# iOS 6 : connexion impossible au WiFi créé depuis mon Mac :



## ludoplt (24 Septembre 2012)

Bonjour,

J'ai un iPad retina et depuis la mise à jour iOS 6 impossible de me connecter au réseau que je crée depuis mon Mac...

C'est un réseau sans internet, juste pour créer un lien entre l'iPad et le Mac mais l'iPad refuse de s'y connecter... Du moins il s'y connecte, mais il n'affiche pas l'icône dans la barre supérieure, du coup, pas moyen de communiquer avec le Mac via WiFi !

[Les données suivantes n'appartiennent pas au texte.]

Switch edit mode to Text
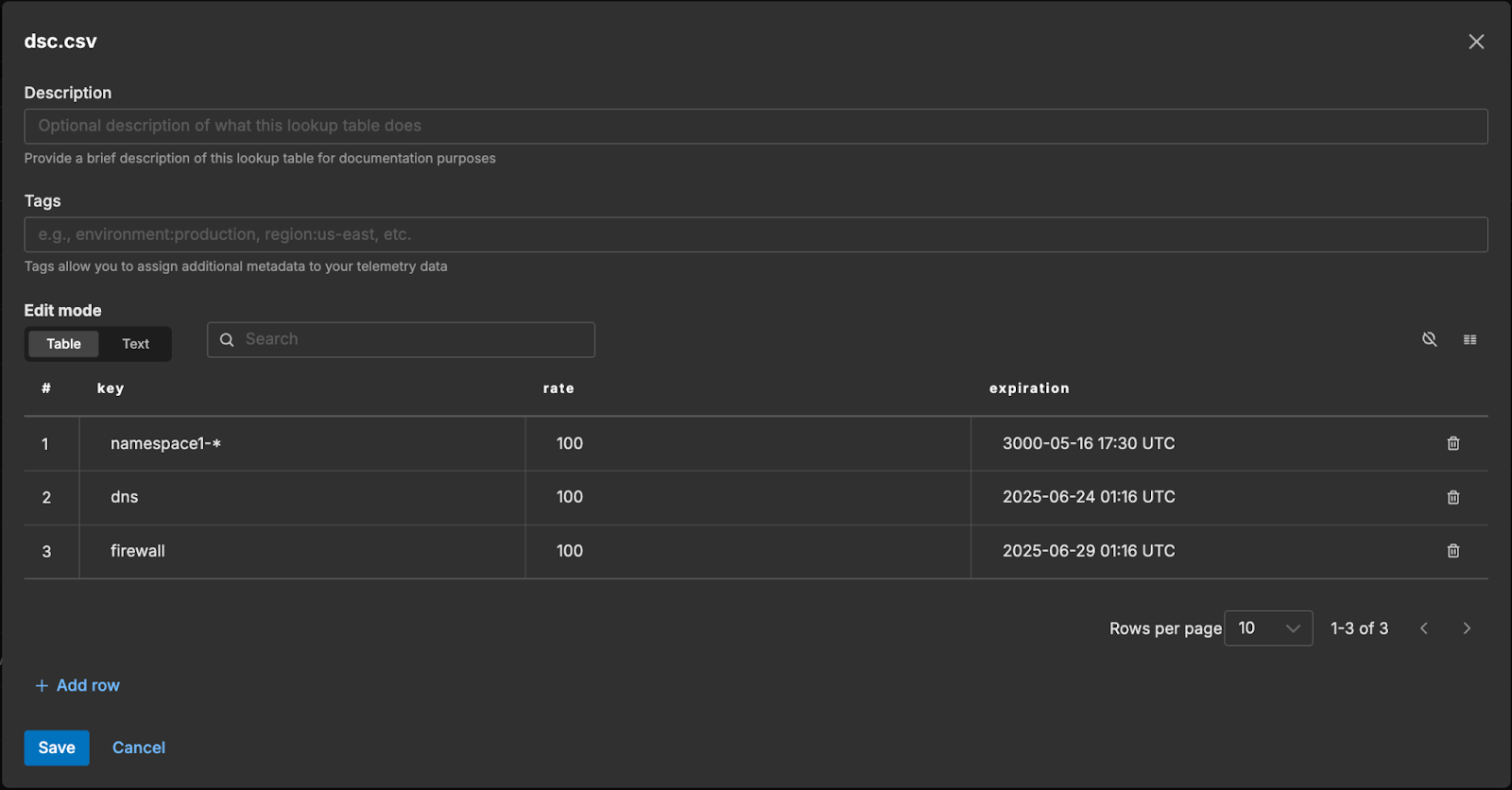The height and width of the screenshot is (790, 1512). (x=135, y=344)
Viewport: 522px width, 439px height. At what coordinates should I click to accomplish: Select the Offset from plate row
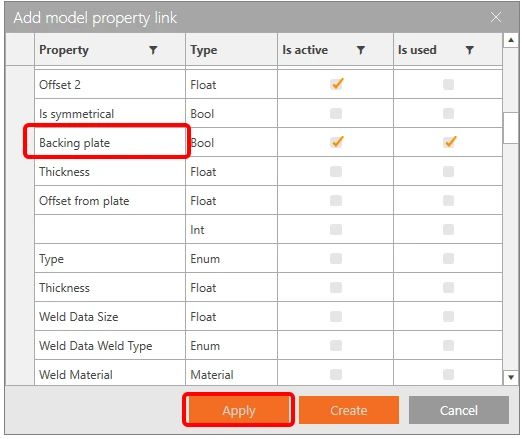268,200
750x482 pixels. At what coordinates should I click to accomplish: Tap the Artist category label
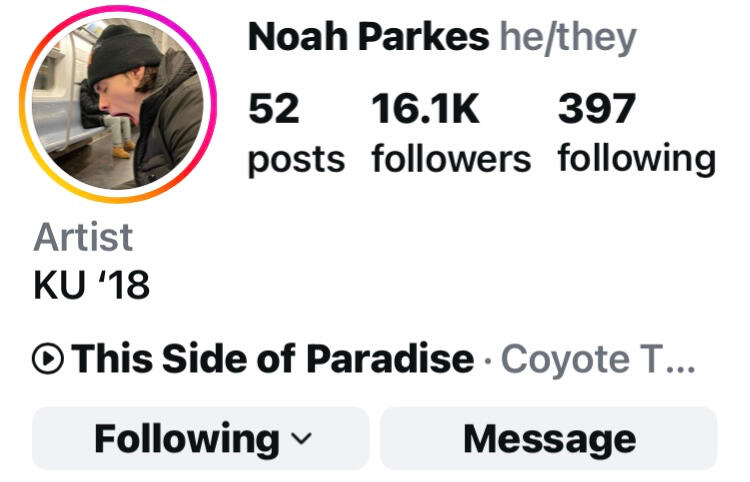pyautogui.click(x=83, y=237)
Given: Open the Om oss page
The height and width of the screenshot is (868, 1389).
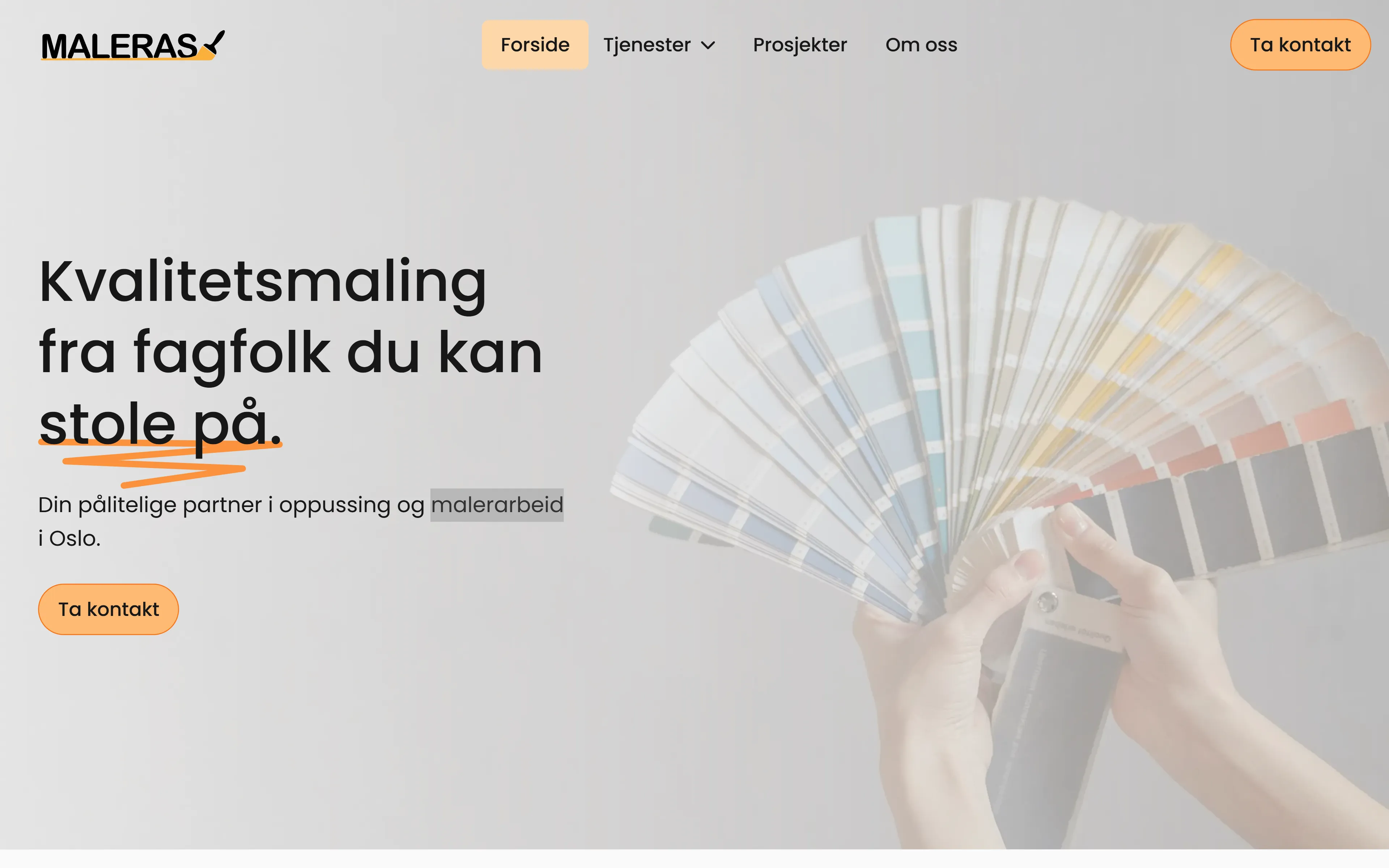Looking at the screenshot, I should (x=921, y=45).
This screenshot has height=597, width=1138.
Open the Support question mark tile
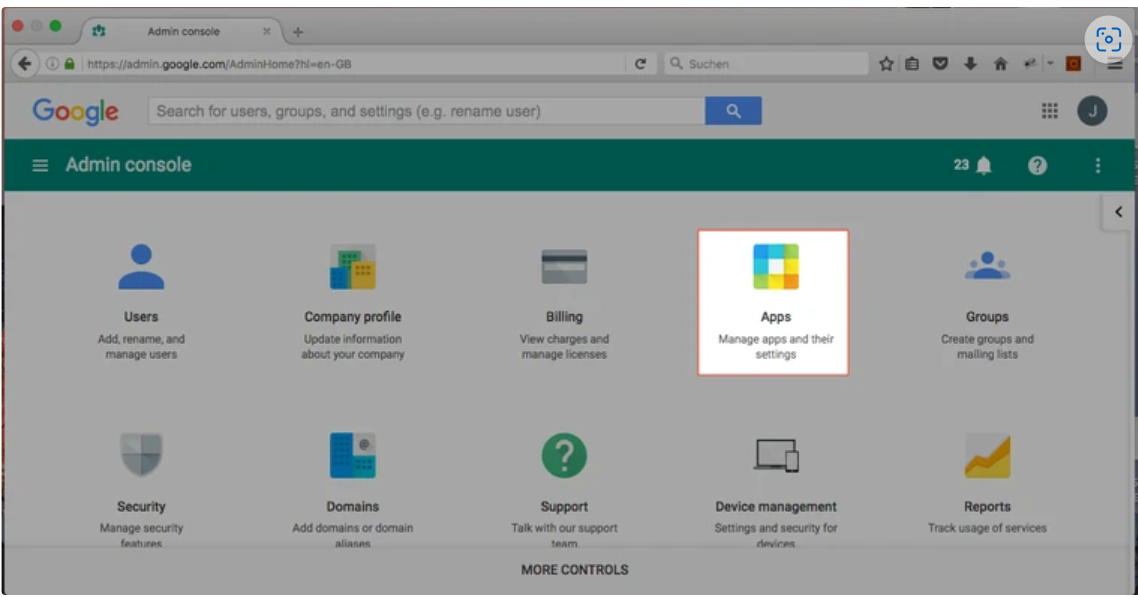pos(564,456)
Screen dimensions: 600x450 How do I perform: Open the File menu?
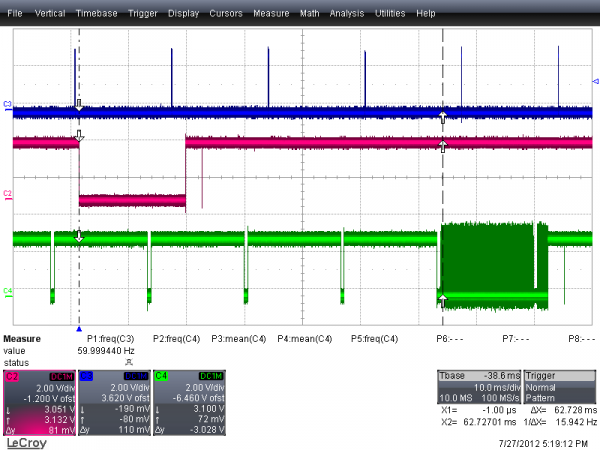(x=16, y=16)
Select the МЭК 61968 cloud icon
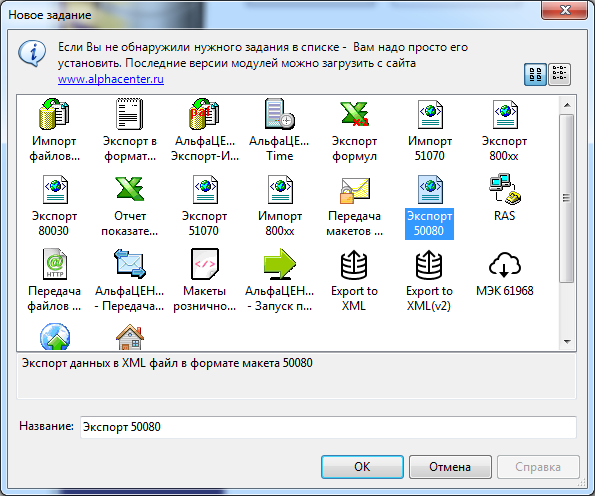Viewport: 595px width, 496px height. pyautogui.click(x=505, y=265)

Auriez vous une solution à me proposer ?


----------



## lineakd (26 Septembre 2012)

@ludopit, supprime ce réseau wifi, un petit "reset" de ton iPad et puis recrée ton réseau wifi sur l'iPad.


----------



## ludoplt (26 Septembre 2012)

Je vais essayer ça de suite !


----------



## ludoplt (5 Octobre 2012)

En fait tout marche bien malgré que l'icône n'apparaisse pas dans la arbre du haut !

Donc c'est résolu pour moi !


----------



## Macsi37 (11 Octobre 2012)

Bonsoir,

 j'ai fait la mise à jour IOS 6 sur mon iPad, tout semble s'être bien passé,
sauf que je n'ai pas l'application Plans,
même si elle n'est pas parfaite, j'aurais aimé la tester.

Pouvez-vous me dire ce qui se passe et comment récupérer cette app ?

Idem sur mon iPhone 3GS.

Suis-je maudit ? 

Merci d'avance


----------